Sicherheitspolitiker von Union und SPD warnen vor erheblichen Risiken für die innere und äußere Sicherheit Deutschlands, sollte die AfD nach der Landtagswahl in Sachsen-Anhalt Regierungsverantwortung übernehmen. Im Zentrum der Sorge steht das Vertrauen, auf dem die Zusammenarbeit von Bund, Ländern, Nachrichtendiensten und internationalen Partnern beruht, sowie der Schutz sensibler Informationen.
Warnung vor Vertrauensverlust in Sicherheitsstrukturen
Der Vorsitzende des Geheimdienste-Kontrollgremiums des Bundestags, Marc Henrichmann (CDU), bezeichnete im Gespräch mit dem „Handelsblatt“ die mögliche Regierungsbeteiligung der AfD als „Frage der nationalen Sicherheit“. Er verwies laut „Handelsblatt“ darauf, dass die Kooperation zwischen Bund, Ländern, Nachrichtendiensten und internationalen Partnern maßgeblich auf Vertrauen basiere.
Wenn eine Partei mit nachweislichen Verbindungen in rechtsextreme Milieus und einem auffällig russlandfreundlichen Kurs Regierungsverantwortung übernehme, stelle dies das Vertrauen vor erhebliche Belastungsproben, so Henrichmann gegenüber dem „Handelsblatt“. Beim Austausch sensibler Lagebilder und sicherheitsrelevanter Informationen müsse jederzeit gewährleistet sein, dass Vertraulichkeit und Schutzinteressen uneingeschränkt gewahrt blieben.

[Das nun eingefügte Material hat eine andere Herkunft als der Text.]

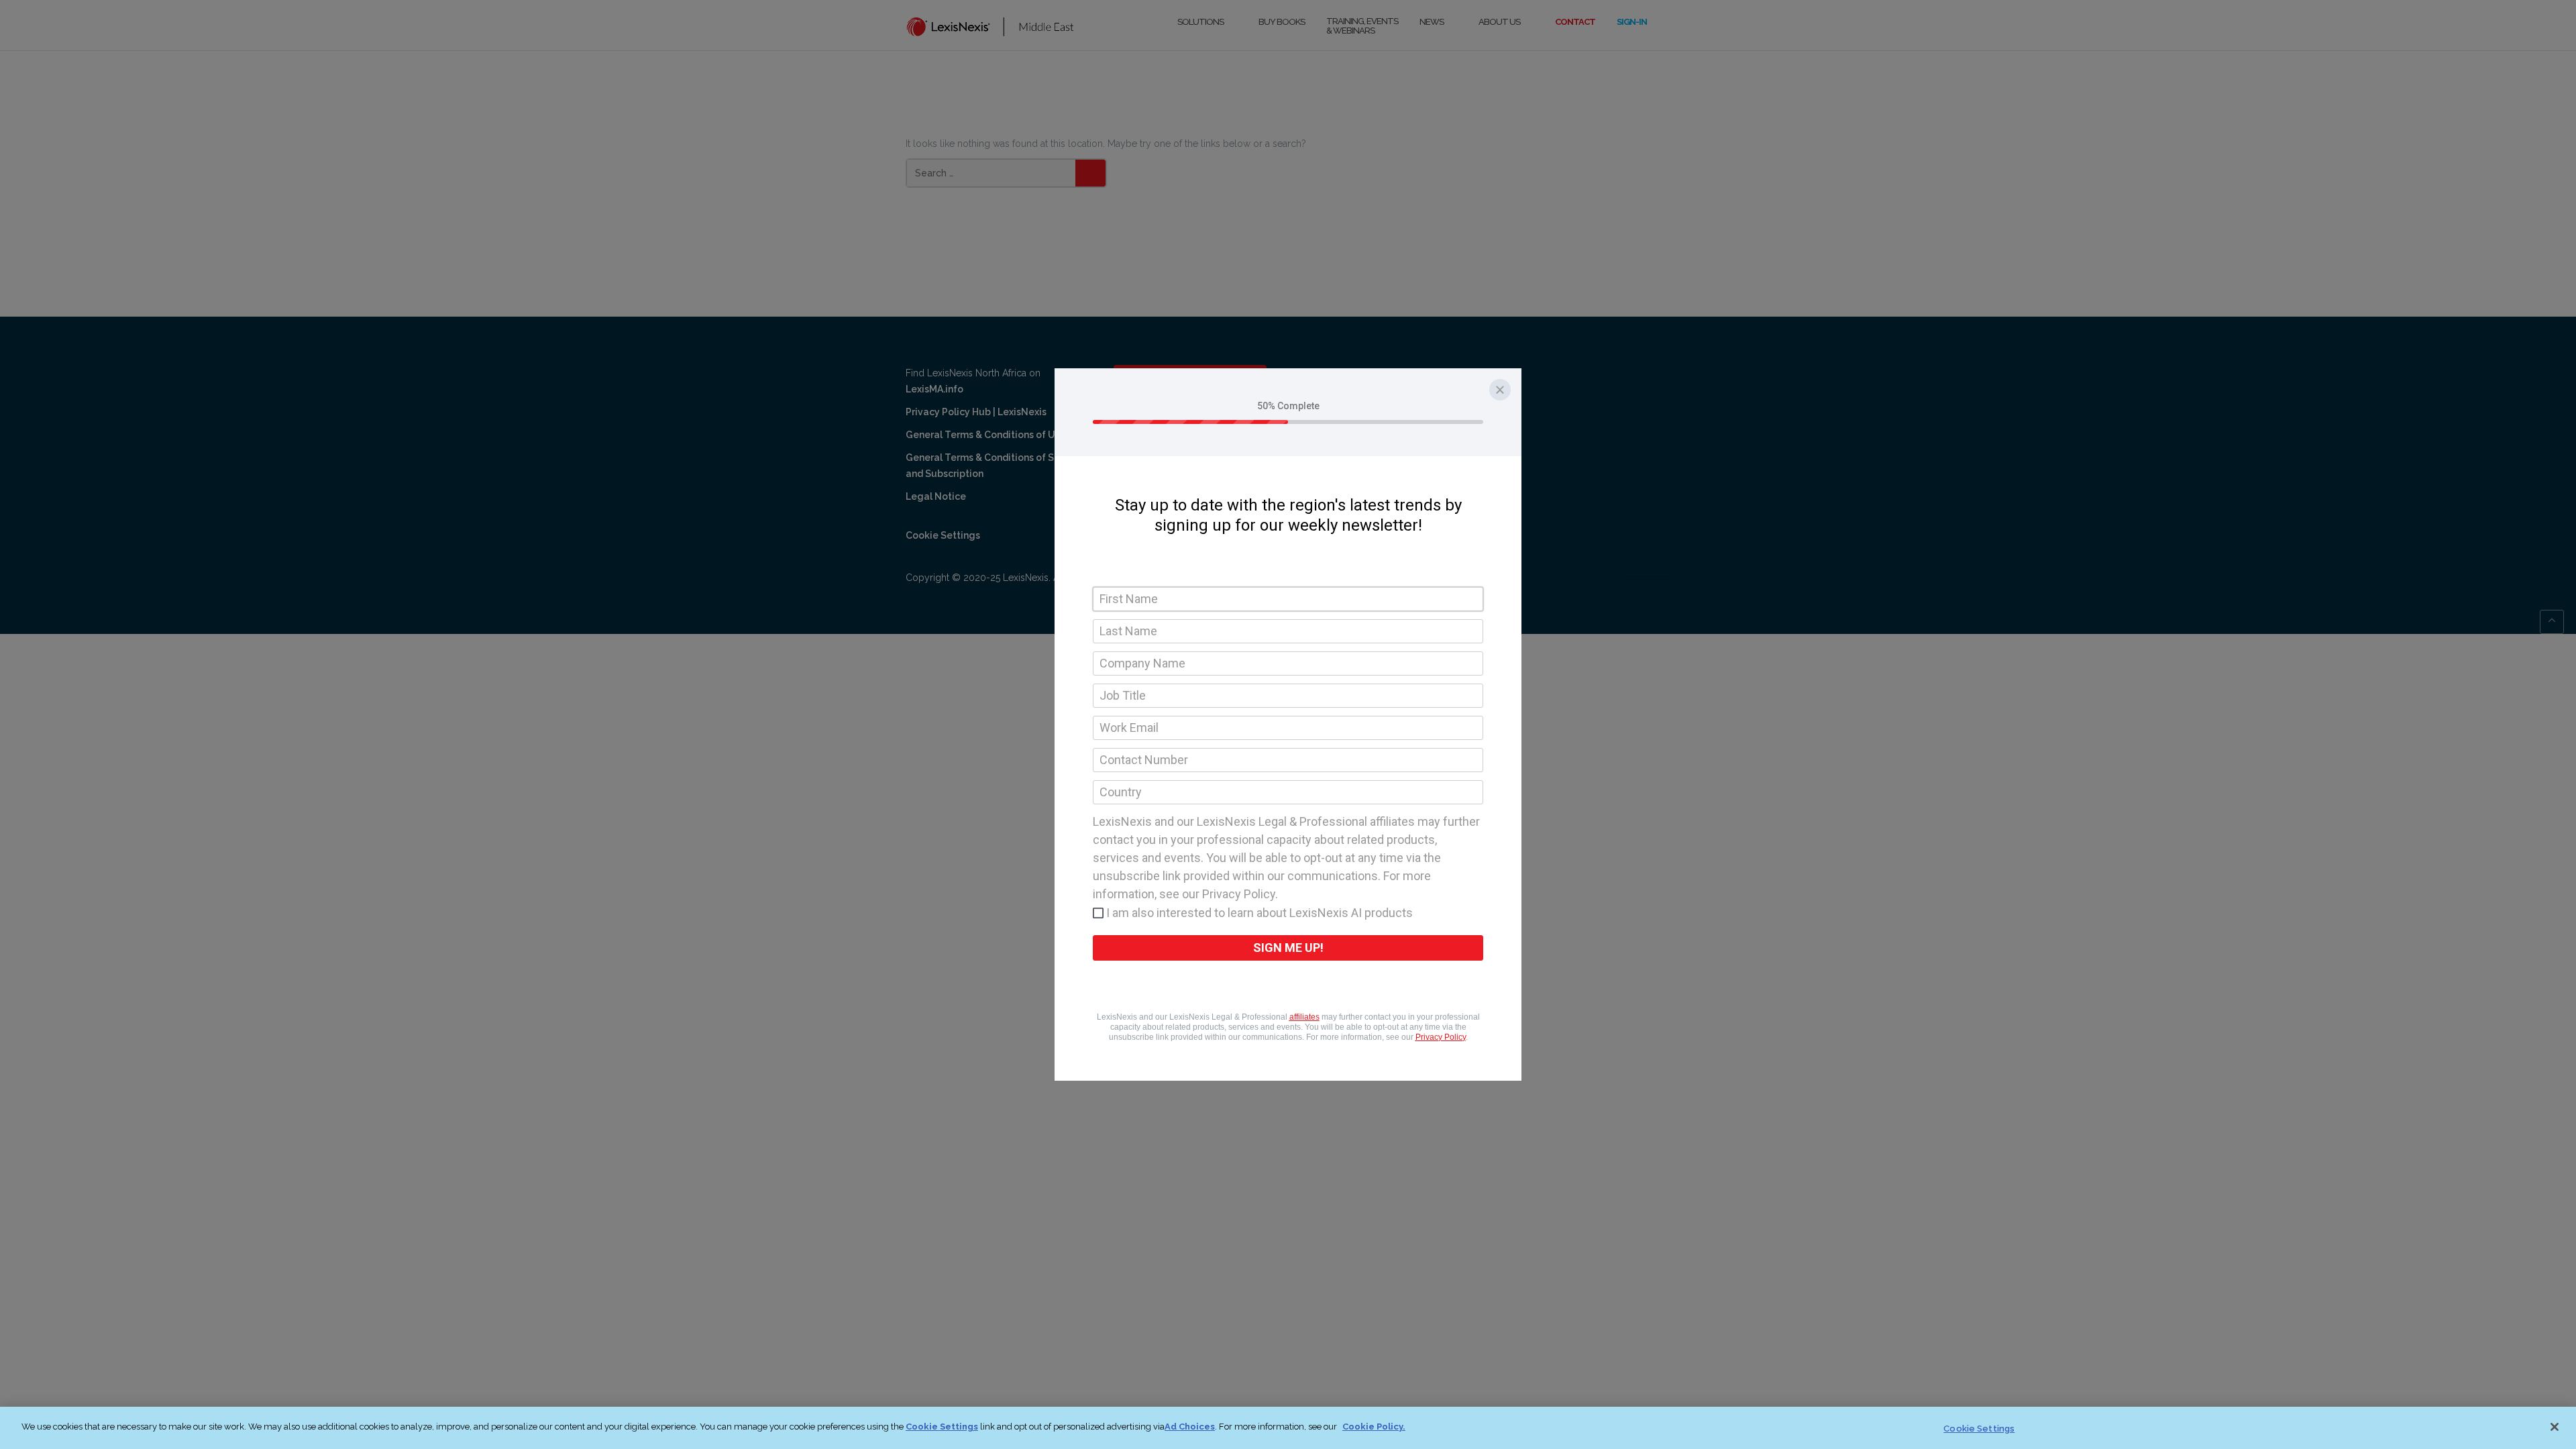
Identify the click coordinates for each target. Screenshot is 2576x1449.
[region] (1288, 1428)
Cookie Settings (942, 1426)
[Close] (2554, 1427)
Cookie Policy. (1373, 1426)
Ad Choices (1190, 1426)
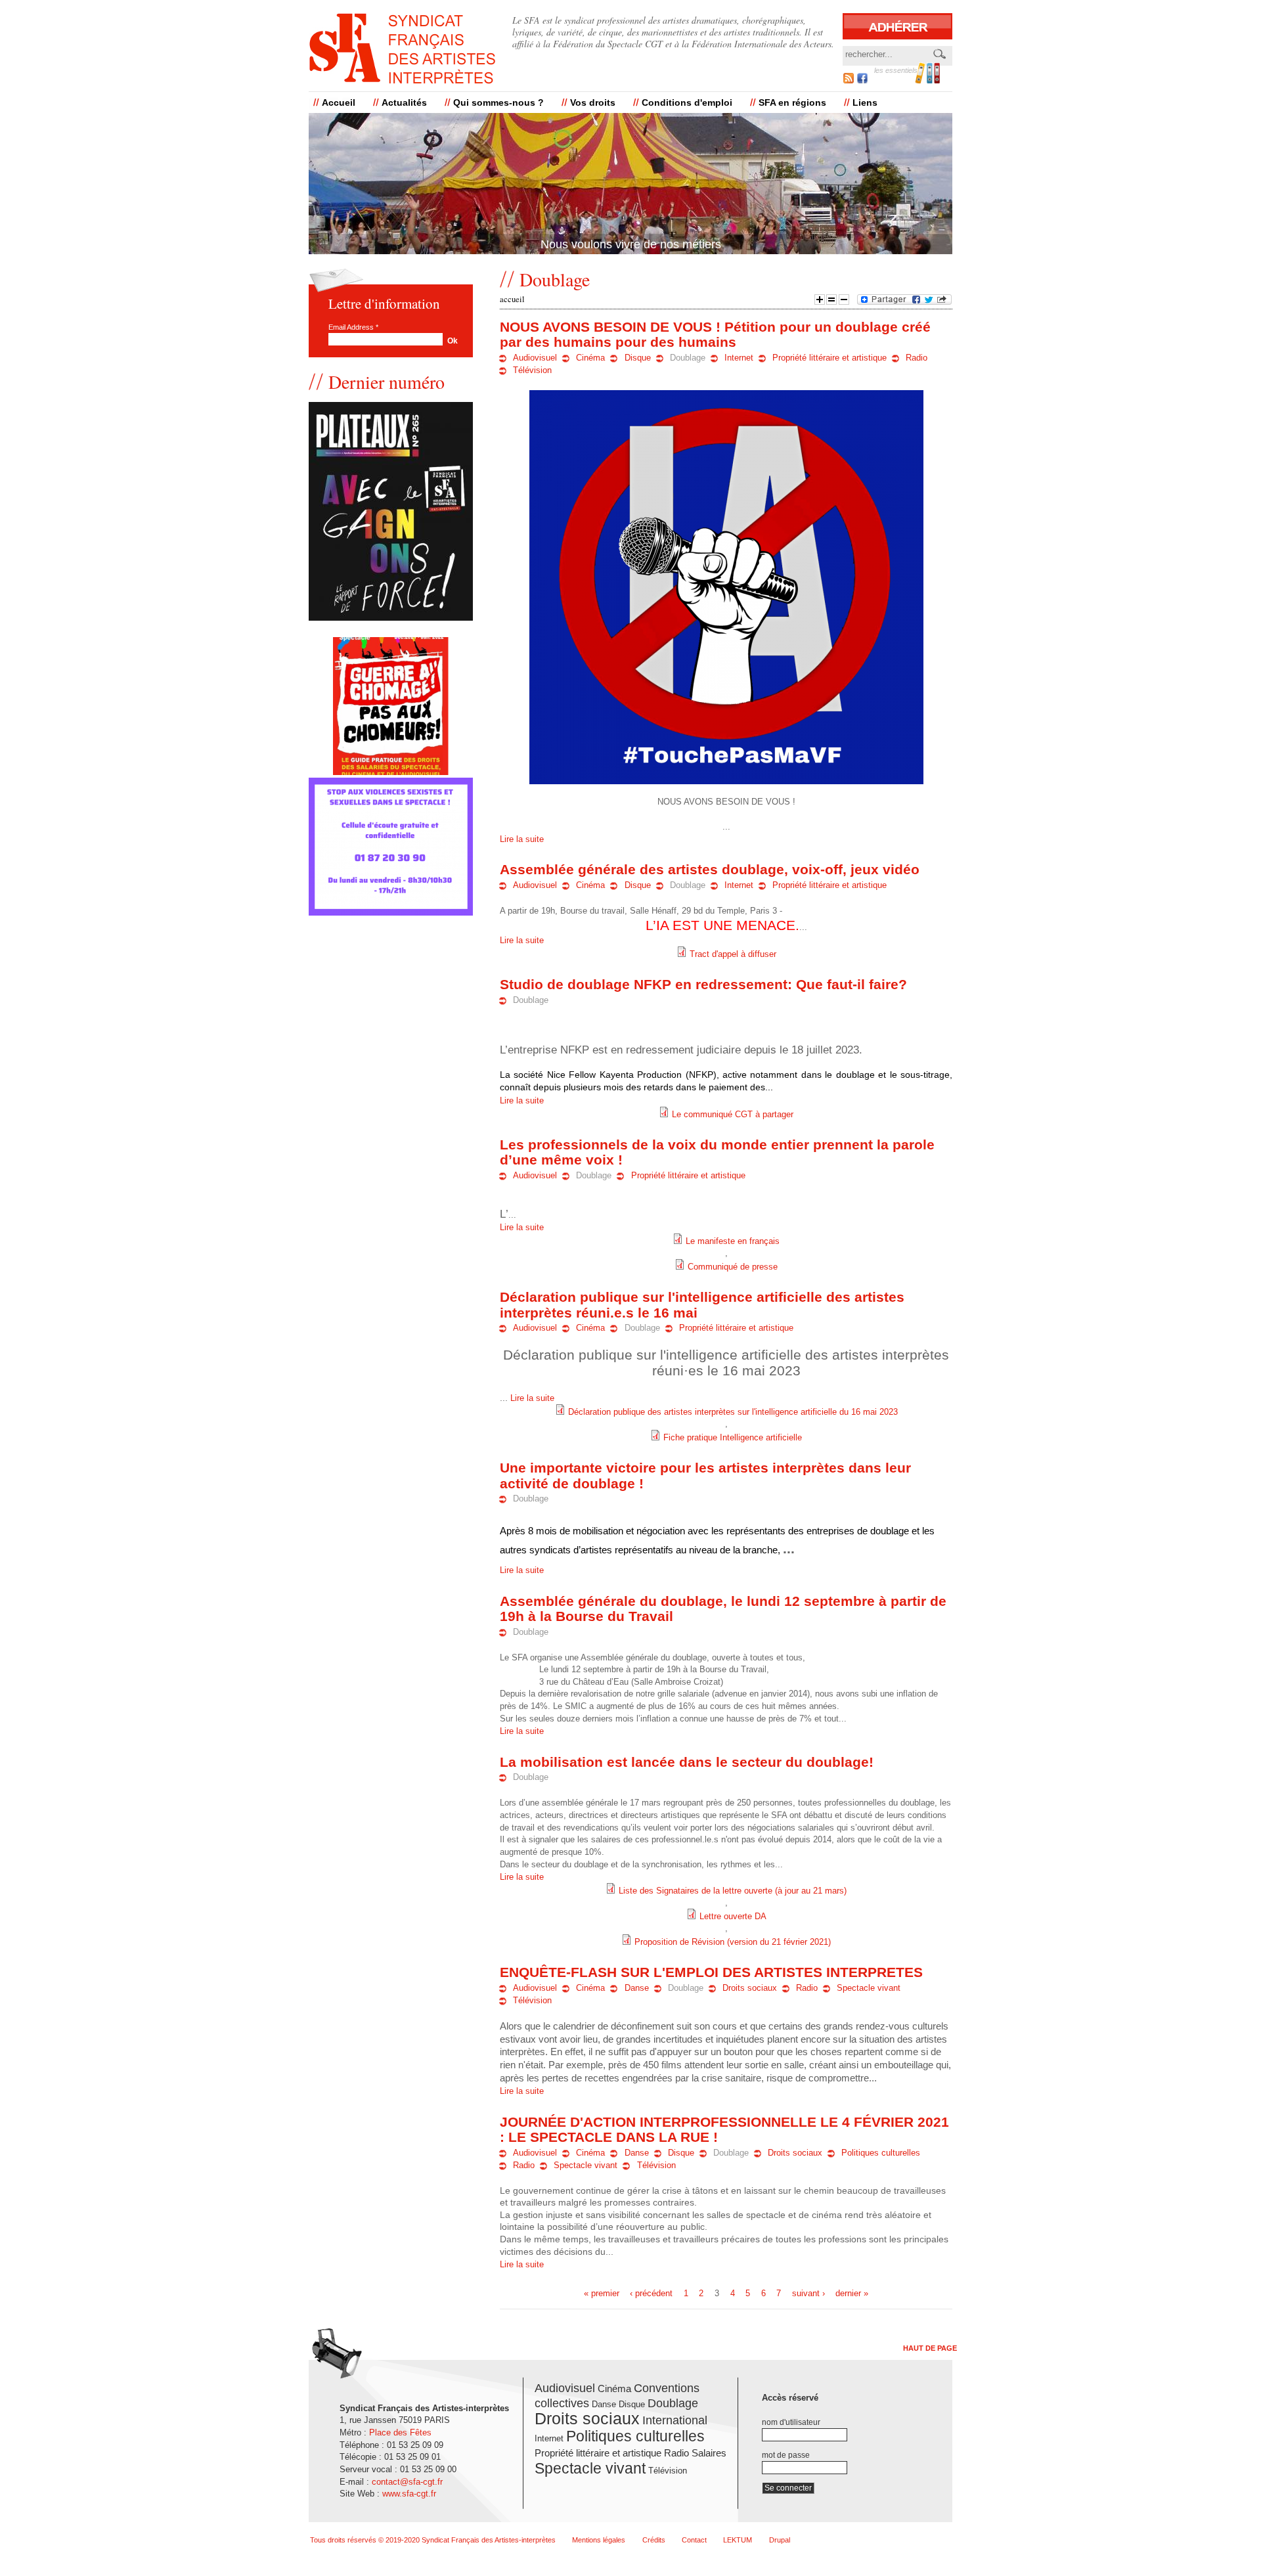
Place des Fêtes (400, 2432)
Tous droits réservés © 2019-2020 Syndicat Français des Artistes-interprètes (433, 2540)
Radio (916, 358)
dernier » (851, 2293)
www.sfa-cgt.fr (409, 2493)
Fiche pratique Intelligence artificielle (732, 1437)
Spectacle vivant (868, 1988)
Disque (638, 358)
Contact (694, 2540)
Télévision (532, 370)
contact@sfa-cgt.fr (407, 2482)
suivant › (808, 2293)
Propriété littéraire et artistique (829, 358)
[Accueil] (402, 48)
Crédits (653, 2540)
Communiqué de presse (733, 1267)
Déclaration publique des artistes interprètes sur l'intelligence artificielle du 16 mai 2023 (733, 1412)
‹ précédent (651, 2293)
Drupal (779, 2540)
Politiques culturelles (880, 2153)
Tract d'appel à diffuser (733, 954)
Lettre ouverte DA (732, 1916)
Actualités (404, 102)
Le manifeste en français (733, 1241)
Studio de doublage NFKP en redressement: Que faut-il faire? (703, 984)
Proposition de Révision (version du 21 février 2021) (732, 1942)
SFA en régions (792, 102)
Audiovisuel (535, 358)
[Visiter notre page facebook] (862, 80)
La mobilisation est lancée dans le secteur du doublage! (687, 1761)
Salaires (709, 2452)
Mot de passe (786, 2455)
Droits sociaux (749, 1988)
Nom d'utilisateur (791, 2422)
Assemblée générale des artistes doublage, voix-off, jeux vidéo (709, 869)
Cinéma (590, 358)
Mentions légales (598, 2540)
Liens (864, 102)
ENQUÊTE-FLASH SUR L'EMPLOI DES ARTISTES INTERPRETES (711, 1972)
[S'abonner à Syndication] (848, 80)
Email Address (353, 327)
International (674, 2420)
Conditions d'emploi (687, 102)
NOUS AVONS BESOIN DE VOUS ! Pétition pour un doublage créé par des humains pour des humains (715, 334)
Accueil (338, 102)
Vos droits (592, 102)
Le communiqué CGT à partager (732, 1114)
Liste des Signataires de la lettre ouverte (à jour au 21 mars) (733, 1891)
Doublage (687, 358)
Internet (738, 358)
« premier (601, 2293)
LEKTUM (737, 2540)
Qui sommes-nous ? (498, 102)
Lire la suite (522, 839)
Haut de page (930, 2348)
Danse (637, 1988)
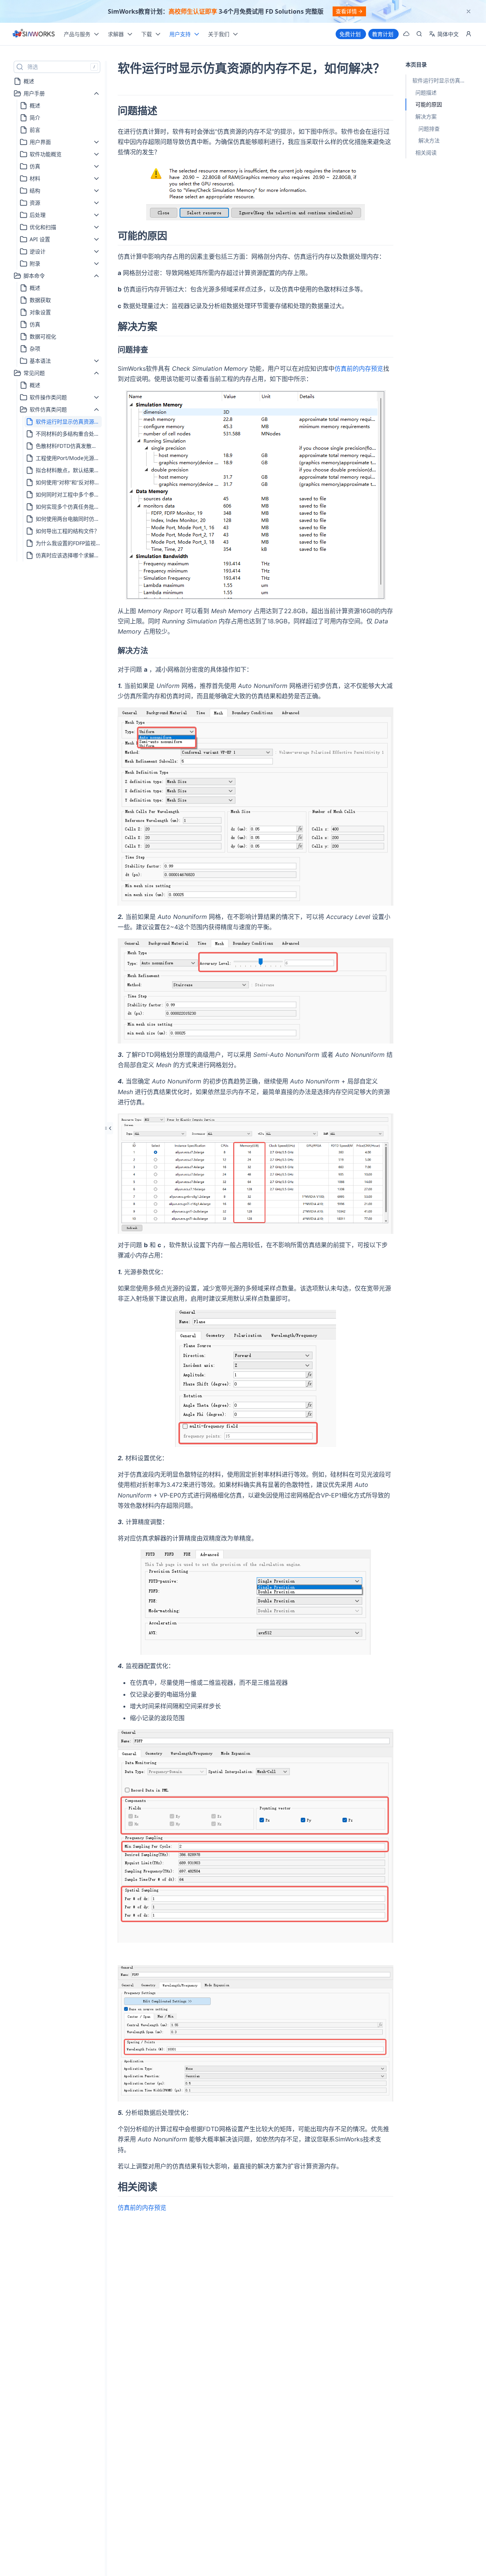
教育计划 (382, 34)
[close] (468, 11)
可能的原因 (428, 104)
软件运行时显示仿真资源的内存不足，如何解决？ (443, 80)
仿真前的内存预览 (359, 368)
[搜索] (419, 33)
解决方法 (429, 140)
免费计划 (350, 34)
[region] (243, 11)
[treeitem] (57, 81)
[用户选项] (468, 33)
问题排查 (429, 128)
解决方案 (426, 116)
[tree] (57, 318)
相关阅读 (426, 152)
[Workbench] (406, 33)
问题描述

Der CDU-Politiker forderte laut „Handelsblatt“, die Sicherheitsbehörden des Bundes müssten frühzeitig prüfen, wie sensible Informationen, Quellen und operative Strukturen geschützt werden könnten. Informationen dürften nur dort fließen, wo Vertraulichkeit gewährleistet sei, sagte Henrichmann der Zeitung.
SPD sieht Sicherheitsarchitektur vor besonderen Herausforderungen
Auch der innenpolitische Sprecher der SPD-Bundestagsfraktion, Sebastian Fiedler, zeigte sich mit Blick auf eine mögliche AfD-Regierung in Sachsen-Anhalt alarmiert. Ein solches Szenario hätte Auswirkungen auf die gesamte Sicherheitsarchitektur Deutschlands, sagte er dem „Handelsblatt“. Die Sicherheitsbehörden wären dann vor besondere Herausforderungen gestellt.
Fiedler warnte im „Handelsblatt“, man müsse bedenken, dass der Gegner in Form einer rechtsextremen, Putin-freundlichen Landesregierung im eigenen Haus sitzen könnte. Wenn Rechtsextreme an der Macht seien, sollten sie idealerweise nicht wissen, wer von ihnen vom Verfassungsschutz beobachtet wurde. Nachrichtendienste und Polizei müssten dann sorgfältig abwägen, welche Informationen einer solchen Regierung zugänglich gemacht werden, sagte Fiedler der Zeitung.
Schutz sensibler Quellen im Fokus
Im Mittelpunkt der von Union und SPD geäußerten Sorgen steht der Umgang mit sensiblen Lagebildern, Quellen und operativen Strukturen der Sicherheitsbehörden. Henrichmann betonte im „Handelsblatt“, dass Vertraulichkeit und Schutzinteressen uneingeschränkt gewahrt bleiben müssten, gerade wenn internationale Partner in den Austausch eingebunden seien. Fiedler hob gegenüber dem „Handelsblatt“ hervor, dass Nachrichtendienste und Polizei in einem solchen Szenario besonders sorgfältig abwägen müssten, welche Informationen sie an eine mögliche AfD-geführte Landesregierung weitergeben.